20190701 Kiona Peak, GPNF

How is it July already? Summer is getting on, and I’m eager to be getting up into the high county. My recent trip up to the PCT at Divide Camp leads me to think July 1 is still too early to be getting up into the Goat Rocks or high Tatoosh, but I’ve still some low-lying areas to cover. Here, I’ve completed the ‘Kiona Trail’ section of the route. I started on Pepper Ridge Rd off Hwy 12 and worked my way almost to the top of Kiona Peak.

I’ve been excited to complete this section because of a discovery I made while surfing online mapping services. I found that Caltopo (caltopo.com, I love this site so much!) offers a variety of map layers, including two historical layers – one is labelled ‘Historic 1895-1915″, the other “Historic 1915-1945”. The earlier layer is blank – I suspect there are no gps-enabled scans of maps of this area from this “homesteading” era. However, the pre-WWII version is available, and very interesting! 

One of the most fascinating things to notice is the relative lack of development. The Big Bottom valley was only sparsely populated prior to WWII. Homesteads dotted the valley, and clear-cuts scarred the valley walls, but beyond that much was yet unchanged.  Many of the original trails are still extant on this version of the map, and many of those would have been the Native American trails that had existed for centuries, if not millennia.

The Cowlitz Trail is a familiar historic trail I’ve been getting to know better these past few years – it took travelers up into the high country, and over to Yakama territory. Some of it is even discussed on other posts in this blog. A different trail, however, is new to me – the Cowlitz-Nisqually Trail. This trail began on the valley floor alongside Stiltner Creek, very near where today one finds Scott Rd and a couple of small, but be-loved, cemeteries. The trail is only a historical footnote, but logging roads approximate the route. It wound it’s way along the watershed divide, cutting generally north and east to the Nisqually watershed and Bear Prairie along what is now Skate Creek Road. (And yes, Skate Creek road used to be a trail, too!) From Bear Prairie, the trail continued to Longmire.

Th earliest mention I can find of this trail online is a passage from from a scanned article in the Atlantic, volume 38, from July 1876, https://books.google.com/books?id=FWAwAQAAMAAJ&printsec=frontcover&source=gbs_ge_summary_r&cad=0#v=onepage&q&f=false. It describes a trail having been blazed up the Nisqually, down to the Cowlitz, and up to Mt. Rainier, about 10 years before the historic ascent of Mt. Rainier by Hazzard Stevens and Philemon Beecher Van Trump in 1870 – meaning this trail likely dated from at least ~1860. In the article, I gleaned that James Longmire is credited with having ‘marked out’ the trail. Given that the trail travels ridge lines and provides a relatively direct route between resource-rich areas of the Nisqually and Cowlitz rivers, I am assuming the trail likely existed prior to Longmire’s Civil-war era explorations, altho I cannot determine if it was as developed and heavily traveled as, say, the Cowlitz Trail going up the Cowlitz River.

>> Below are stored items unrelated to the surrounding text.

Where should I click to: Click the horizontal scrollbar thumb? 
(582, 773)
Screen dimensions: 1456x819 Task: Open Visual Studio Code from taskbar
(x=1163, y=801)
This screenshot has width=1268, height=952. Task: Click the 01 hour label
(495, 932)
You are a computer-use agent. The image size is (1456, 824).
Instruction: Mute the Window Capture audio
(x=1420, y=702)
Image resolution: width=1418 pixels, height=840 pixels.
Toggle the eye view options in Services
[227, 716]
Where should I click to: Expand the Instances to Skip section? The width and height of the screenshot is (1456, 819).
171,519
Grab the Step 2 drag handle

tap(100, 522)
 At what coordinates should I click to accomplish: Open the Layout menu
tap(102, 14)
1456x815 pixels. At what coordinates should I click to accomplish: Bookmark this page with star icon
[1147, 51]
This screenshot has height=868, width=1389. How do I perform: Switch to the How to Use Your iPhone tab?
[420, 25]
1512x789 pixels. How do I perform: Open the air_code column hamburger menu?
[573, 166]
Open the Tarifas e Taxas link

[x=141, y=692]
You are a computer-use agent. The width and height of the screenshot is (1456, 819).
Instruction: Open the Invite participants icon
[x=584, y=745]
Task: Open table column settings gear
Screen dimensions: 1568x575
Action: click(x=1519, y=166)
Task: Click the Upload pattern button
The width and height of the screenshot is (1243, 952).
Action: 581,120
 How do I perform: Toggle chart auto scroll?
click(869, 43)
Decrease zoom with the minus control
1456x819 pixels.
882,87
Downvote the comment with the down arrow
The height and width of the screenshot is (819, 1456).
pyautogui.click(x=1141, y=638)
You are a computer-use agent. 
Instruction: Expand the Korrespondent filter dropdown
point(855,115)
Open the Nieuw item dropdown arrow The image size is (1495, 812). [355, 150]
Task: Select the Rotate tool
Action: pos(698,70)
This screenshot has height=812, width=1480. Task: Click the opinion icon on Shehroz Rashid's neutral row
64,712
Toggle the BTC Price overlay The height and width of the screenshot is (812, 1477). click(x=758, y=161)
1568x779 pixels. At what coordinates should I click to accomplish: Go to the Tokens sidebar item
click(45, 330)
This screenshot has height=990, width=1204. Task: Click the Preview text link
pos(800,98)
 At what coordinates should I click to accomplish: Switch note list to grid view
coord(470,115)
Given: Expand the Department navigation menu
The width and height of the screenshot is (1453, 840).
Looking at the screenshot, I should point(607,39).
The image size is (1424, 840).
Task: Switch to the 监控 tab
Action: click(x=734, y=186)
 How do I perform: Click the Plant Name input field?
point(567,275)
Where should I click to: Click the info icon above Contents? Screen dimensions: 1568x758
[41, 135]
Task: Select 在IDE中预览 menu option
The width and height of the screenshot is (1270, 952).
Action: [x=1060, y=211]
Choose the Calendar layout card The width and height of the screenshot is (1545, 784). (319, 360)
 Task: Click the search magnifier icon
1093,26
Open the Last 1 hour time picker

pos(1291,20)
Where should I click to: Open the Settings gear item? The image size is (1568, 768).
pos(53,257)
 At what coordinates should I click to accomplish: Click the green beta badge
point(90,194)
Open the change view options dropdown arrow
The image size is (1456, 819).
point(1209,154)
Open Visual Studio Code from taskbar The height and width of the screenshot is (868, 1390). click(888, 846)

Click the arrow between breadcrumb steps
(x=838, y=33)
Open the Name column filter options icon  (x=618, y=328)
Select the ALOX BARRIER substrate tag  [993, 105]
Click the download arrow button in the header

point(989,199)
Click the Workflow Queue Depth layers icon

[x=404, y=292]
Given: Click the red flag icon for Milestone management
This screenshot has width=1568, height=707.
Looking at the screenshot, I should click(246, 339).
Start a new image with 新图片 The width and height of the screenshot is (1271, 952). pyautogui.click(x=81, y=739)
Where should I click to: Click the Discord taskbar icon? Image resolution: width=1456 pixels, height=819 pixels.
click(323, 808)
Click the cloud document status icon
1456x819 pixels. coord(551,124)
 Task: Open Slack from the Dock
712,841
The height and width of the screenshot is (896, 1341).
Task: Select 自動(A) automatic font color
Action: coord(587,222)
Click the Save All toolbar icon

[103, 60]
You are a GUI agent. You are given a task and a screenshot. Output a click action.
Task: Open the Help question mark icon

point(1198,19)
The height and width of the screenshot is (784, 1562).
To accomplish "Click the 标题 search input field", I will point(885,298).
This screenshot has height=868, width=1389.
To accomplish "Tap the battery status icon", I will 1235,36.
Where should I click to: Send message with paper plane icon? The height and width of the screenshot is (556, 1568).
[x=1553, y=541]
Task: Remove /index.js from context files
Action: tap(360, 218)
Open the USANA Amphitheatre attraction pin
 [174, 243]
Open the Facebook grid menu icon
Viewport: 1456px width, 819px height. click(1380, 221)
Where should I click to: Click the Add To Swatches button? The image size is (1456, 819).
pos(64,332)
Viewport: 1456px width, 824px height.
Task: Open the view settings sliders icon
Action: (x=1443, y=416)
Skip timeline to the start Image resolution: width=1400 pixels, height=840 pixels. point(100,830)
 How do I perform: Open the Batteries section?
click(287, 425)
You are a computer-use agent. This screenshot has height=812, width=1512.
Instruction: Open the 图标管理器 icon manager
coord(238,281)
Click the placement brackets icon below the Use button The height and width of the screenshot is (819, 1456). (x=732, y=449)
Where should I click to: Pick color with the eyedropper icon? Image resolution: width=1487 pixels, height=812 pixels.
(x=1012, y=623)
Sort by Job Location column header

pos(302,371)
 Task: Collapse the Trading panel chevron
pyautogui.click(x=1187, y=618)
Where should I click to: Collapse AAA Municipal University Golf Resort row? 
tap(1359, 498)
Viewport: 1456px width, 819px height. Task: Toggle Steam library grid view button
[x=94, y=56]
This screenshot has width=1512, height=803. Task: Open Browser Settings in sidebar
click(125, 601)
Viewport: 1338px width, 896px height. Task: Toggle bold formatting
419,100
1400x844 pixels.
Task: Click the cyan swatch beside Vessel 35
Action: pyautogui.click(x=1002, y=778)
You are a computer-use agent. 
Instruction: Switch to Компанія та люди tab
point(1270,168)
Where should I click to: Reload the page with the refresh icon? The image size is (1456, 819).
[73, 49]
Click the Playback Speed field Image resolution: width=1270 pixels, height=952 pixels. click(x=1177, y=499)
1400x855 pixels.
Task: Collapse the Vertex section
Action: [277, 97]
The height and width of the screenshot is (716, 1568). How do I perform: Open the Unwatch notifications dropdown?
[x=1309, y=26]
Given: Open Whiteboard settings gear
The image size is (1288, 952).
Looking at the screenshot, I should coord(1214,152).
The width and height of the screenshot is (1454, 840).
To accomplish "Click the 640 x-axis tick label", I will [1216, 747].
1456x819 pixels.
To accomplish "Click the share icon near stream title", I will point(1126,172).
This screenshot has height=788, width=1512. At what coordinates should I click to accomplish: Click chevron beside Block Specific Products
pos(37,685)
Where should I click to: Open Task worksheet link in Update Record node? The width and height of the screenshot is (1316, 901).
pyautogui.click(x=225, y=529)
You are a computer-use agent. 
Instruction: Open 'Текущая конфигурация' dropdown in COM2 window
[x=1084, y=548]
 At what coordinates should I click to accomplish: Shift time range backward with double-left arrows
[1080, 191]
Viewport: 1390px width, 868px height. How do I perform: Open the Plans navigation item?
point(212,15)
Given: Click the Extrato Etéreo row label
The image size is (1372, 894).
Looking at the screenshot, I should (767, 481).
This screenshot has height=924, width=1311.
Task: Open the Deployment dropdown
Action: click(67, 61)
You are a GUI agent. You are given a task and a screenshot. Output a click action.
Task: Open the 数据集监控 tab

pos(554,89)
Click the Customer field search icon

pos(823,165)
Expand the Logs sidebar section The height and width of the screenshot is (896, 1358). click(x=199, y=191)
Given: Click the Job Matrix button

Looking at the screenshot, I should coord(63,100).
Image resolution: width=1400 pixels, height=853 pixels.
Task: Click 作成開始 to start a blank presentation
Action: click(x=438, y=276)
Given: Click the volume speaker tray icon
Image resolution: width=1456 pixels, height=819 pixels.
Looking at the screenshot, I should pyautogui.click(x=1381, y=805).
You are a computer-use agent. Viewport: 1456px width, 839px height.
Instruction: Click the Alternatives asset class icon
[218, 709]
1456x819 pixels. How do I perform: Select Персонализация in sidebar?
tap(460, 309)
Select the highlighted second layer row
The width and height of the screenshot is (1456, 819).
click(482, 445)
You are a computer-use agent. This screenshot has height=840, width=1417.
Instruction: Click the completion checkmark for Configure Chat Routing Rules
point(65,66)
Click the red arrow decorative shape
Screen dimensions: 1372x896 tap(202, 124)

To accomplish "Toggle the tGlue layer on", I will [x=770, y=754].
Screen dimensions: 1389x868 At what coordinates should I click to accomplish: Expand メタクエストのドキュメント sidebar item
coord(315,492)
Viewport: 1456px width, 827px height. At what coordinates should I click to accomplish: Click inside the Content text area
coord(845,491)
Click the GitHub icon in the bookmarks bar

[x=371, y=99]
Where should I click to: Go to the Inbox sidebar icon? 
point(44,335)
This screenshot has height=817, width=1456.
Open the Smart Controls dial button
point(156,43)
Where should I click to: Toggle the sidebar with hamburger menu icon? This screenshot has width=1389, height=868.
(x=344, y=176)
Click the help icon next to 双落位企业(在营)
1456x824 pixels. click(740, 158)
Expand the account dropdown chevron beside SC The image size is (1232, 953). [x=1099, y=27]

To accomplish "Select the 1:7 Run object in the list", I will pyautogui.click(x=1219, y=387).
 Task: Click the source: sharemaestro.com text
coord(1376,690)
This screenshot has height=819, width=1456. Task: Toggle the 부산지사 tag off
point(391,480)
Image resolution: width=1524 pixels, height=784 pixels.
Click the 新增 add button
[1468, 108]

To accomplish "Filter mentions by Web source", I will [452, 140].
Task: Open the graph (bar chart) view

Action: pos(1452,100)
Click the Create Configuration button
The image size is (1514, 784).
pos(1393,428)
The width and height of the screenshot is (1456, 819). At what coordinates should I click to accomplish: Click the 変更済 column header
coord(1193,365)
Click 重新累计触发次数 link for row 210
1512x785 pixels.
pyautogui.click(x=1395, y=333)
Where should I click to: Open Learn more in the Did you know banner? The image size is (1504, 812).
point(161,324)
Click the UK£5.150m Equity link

If one looks at the historical maps for this area, it quickly becomes evident that the logging roads were often laid down right on top of these historic trails. There are variances, of course, to provide easier grades for the trucks, but for the most part, today’s route follows the civil war-era (or older) route. In the picture below, my route is indicated in red, the historic trail is traced in blue. The map also shows that during the pre-WWII period, a trail extended south to Kiona Peak, where a fire lookout had been built.

I would assume that historically, the Cowlitz-Nisqually route traveled thru some heavy old-growth timber. Today, it travels thru private timber-lands choked with dense 3rd-growth timber. It’s not pretty, but one can see some interesting geology at road cuts, and some great views are provided along the way.

I parked at the gate, and rode my bike a short way up the road, to the first switchback. There is a good access to the creek to filter some water here, which I did. I then slogged up the logging road, thankful for shade in the gathering heat.  At around 3500′, the grade levels out, and the route turns east to parallel a ridge-top before crossing over. Soon after, the road joins another road.  I turned right here, to head south toward Kiona Peak, but the original route travels north, joining with the 1 Rd in a little over a mile.  I’ve previously covered that area up to and alongside Griffin Mtn.

Kiona Peak was something of a bust – great views, but I did not find a route to the top. I followed the road to its end, had lunch, then turned around. I suspect I needed to stay to the ridge line where the road dipped off it. Another time, perhaps. No pictures – I seemed more interested in keeping moving than taking pictures, and truthfully, besides the rocky face of Kiona Peak, there wasn’t a lot to take pictures of.

My next adventure will focus on a more northerly section of this trail, the area north and east of Osborne Mtn.

Altogether, I hiked (the uphills) and biked (the downhills) 25.5 miles w/ 3,885′ of ascent.